Security Forces Attack Dakota Pipeline Protesters with Dogs

  • One of the bitten protesters

    One of the bitten protesters | Photo: Facebook / OYATE Media Network

Published 3 September 2016
Opinion

The day before, activists at Red Warrior Camp stopped construction by tying themselves to heavy machinery.

Private security forces attacked anti-Dakota pipeline activists on Saturday with dogs and pepper spray during a nonviolent action, according to activists there, who said six people were bitten and 12 maced.

OPINION:
Tribal Dakota Pipeline Resistance the Start of Something Bigger

Activists with the Red Warrior Camp, who led the protest, have been organizing direct actions for a month to halt the construction of the Dakota Access Pipeline, which crosses treaty-protected Native lands and which they fear will contaminate the drinking water of millions if it breaks.

The group of “water protectors” continued their action despite the dog bites and eventually managed to stop construction for the day, they wrote in a Facebook post.
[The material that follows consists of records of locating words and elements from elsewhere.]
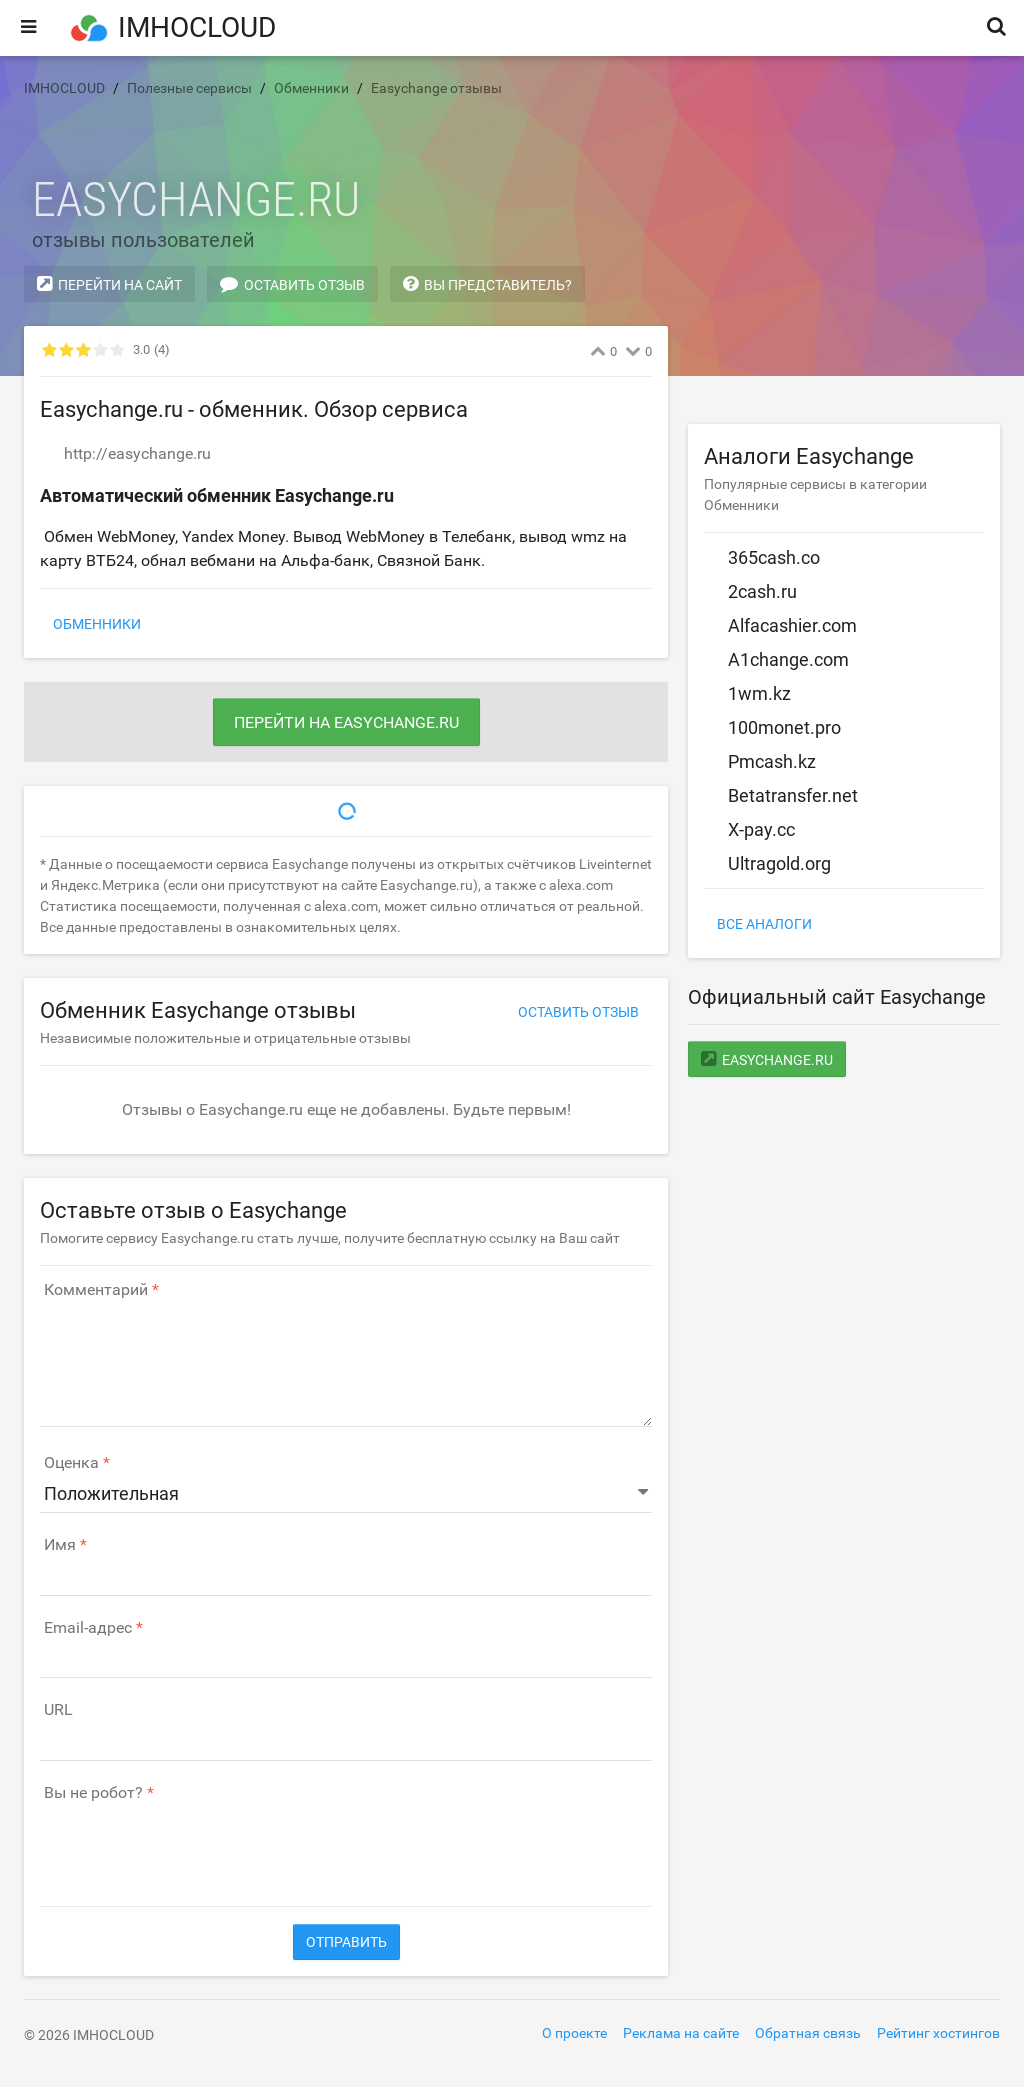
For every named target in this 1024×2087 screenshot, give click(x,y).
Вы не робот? (93, 1793)
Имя (60, 1545)
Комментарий (96, 1290)
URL (58, 1710)
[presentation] (192, 1844)
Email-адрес (88, 1628)
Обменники (97, 624)
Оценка (71, 1463)
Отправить (346, 1942)
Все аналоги (764, 924)
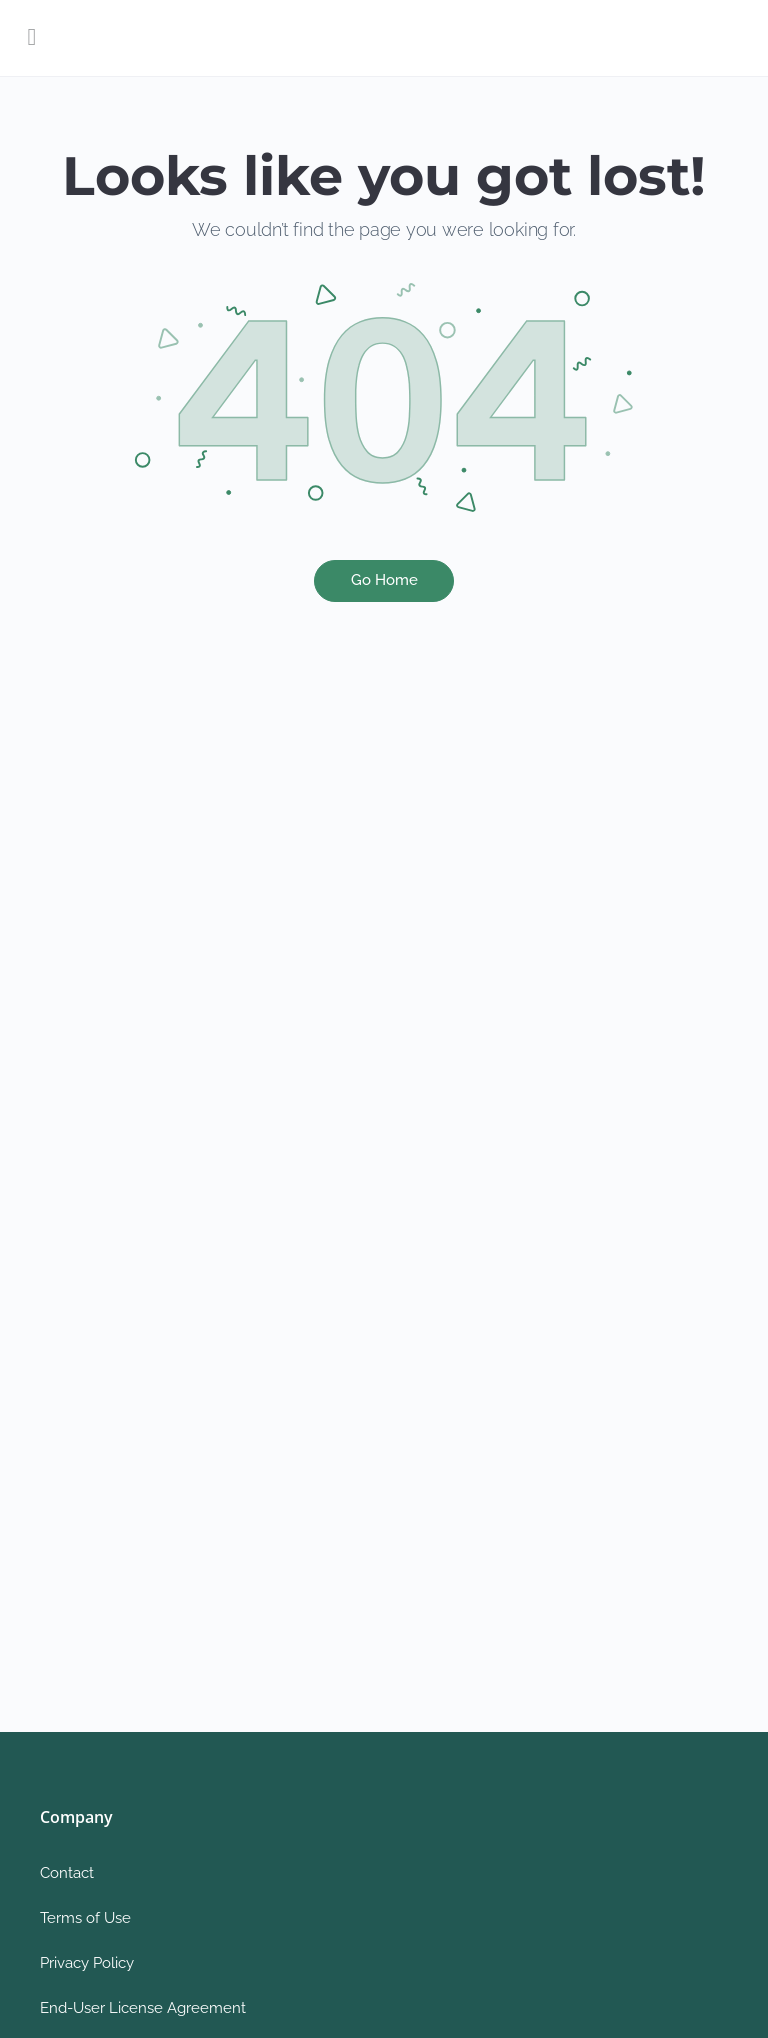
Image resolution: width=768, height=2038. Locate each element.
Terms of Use (85, 1918)
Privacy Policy (87, 1963)
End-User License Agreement (143, 2008)
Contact (67, 1873)
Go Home (384, 580)
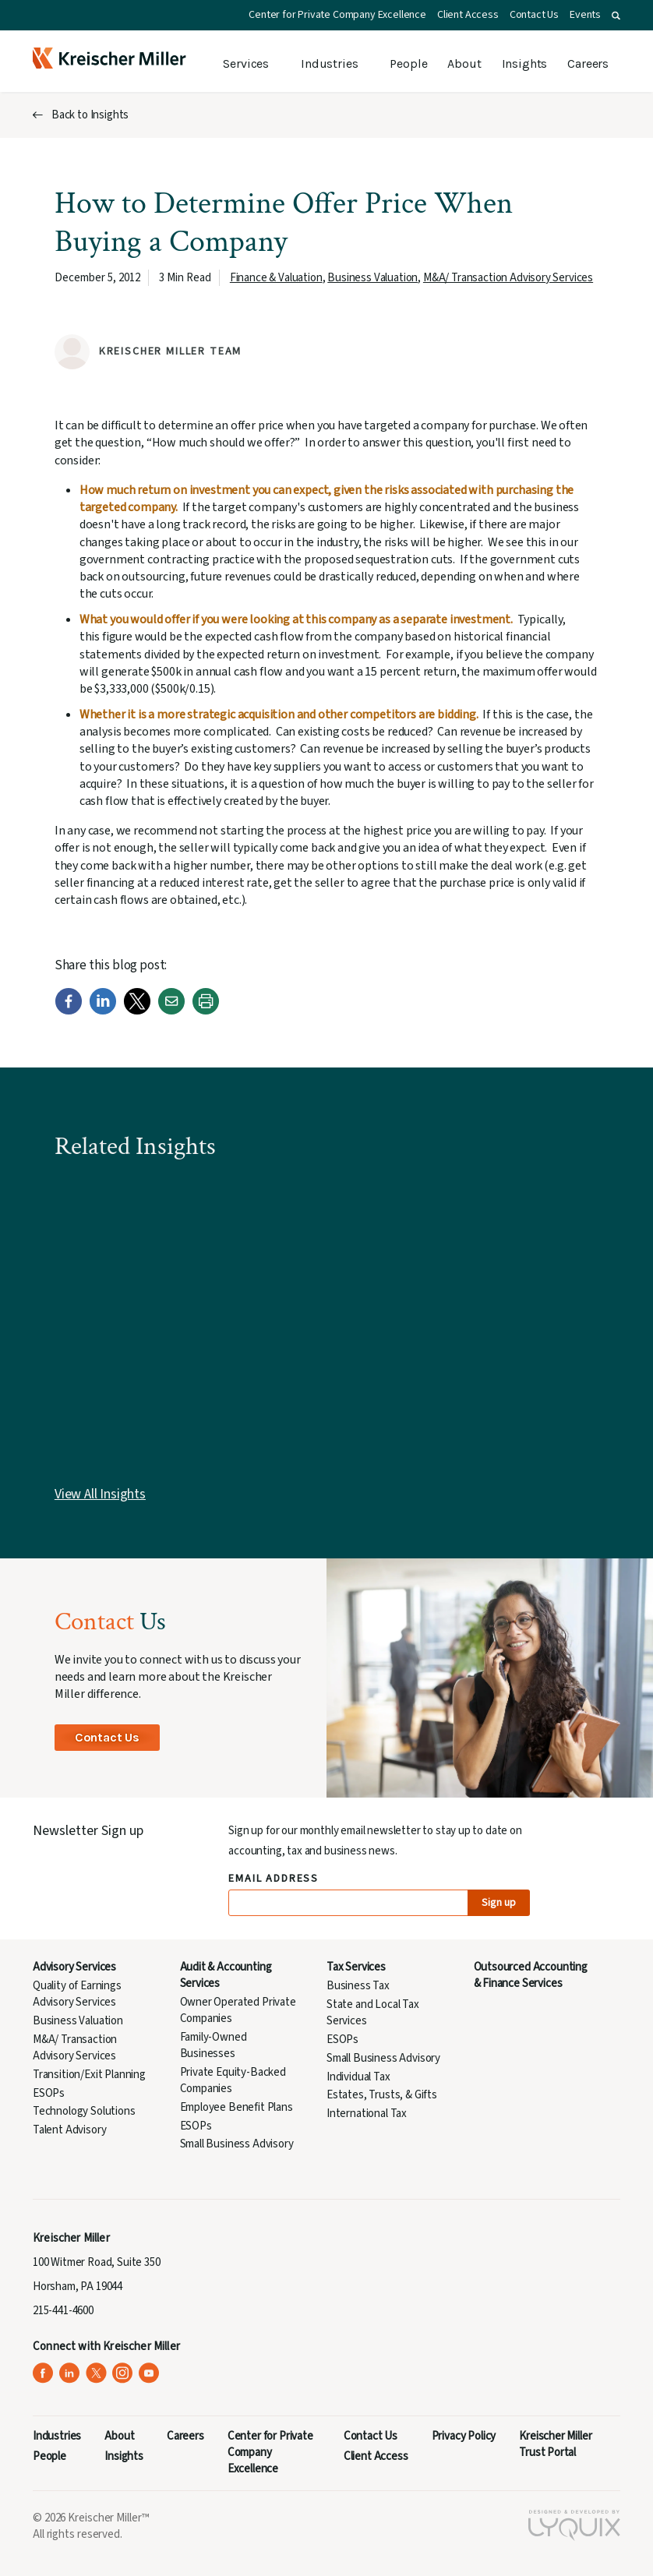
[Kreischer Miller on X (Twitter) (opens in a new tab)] (96, 2373)
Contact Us (534, 15)
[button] (616, 15)
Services (246, 63)
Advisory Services (74, 1967)
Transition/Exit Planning (89, 2074)
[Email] (171, 1011)
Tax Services (356, 1967)
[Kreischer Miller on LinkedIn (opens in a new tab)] (69, 2373)
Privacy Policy (464, 2436)
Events (585, 15)
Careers (588, 63)
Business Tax (358, 1986)
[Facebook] (69, 1011)
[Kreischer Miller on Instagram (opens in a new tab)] (122, 2373)
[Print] (206, 1011)
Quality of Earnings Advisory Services (77, 1994)
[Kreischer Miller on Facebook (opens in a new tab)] (43, 2373)
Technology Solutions (84, 2111)
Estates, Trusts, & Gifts (381, 2095)
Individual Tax (358, 2077)
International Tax (366, 2113)
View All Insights (100, 1494)
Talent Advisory (69, 2130)
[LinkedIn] (103, 1011)
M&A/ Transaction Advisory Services (508, 278)
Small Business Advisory (237, 2144)
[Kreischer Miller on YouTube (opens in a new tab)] (149, 2373)
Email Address (273, 1879)
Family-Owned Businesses (213, 2045)
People (408, 63)
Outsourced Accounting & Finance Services (531, 1975)
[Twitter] (137, 1011)
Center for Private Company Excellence (337, 15)
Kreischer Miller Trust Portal (555, 2444)
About (464, 63)
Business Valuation (372, 278)
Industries (329, 63)
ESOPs (49, 2093)
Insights (525, 63)
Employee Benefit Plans (236, 2107)
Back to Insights (90, 115)
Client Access (468, 15)
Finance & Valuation (276, 278)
One horse was bitten, they added, and state patrol helicopters flew overhead, wrote reporter Ruth Hopkins.

“That kind of approach—with people who are protecting the land from being destroyed, approaching peacefully and unarmed, and met with that kind of violent force—is an indicator of how severely they impact those companies,” said one Red Warrior Camp member who goes by Alas Nocturnas to teleSUR. “When you mess with that money, to them, it is something worth attacking people for.”

The day before, two members of the camp chained themselves to heavy machinery, forcing the company to shut down work for the day.

The U.N. Permanent Forum on Indigenous Issues wrote a statement on Thursday, two weeks after the Standing Rock Sioux Tribe made an urgent appeal for solidarity, to “call on the government of the United States to comply with the provisions recognized in the United Nations Declaration on the Rights of Indigenous Peoples and ensure the right of the Sioux to participate in decision-making, considering that the construction of this pipeline will affect their rights, lives and territory.”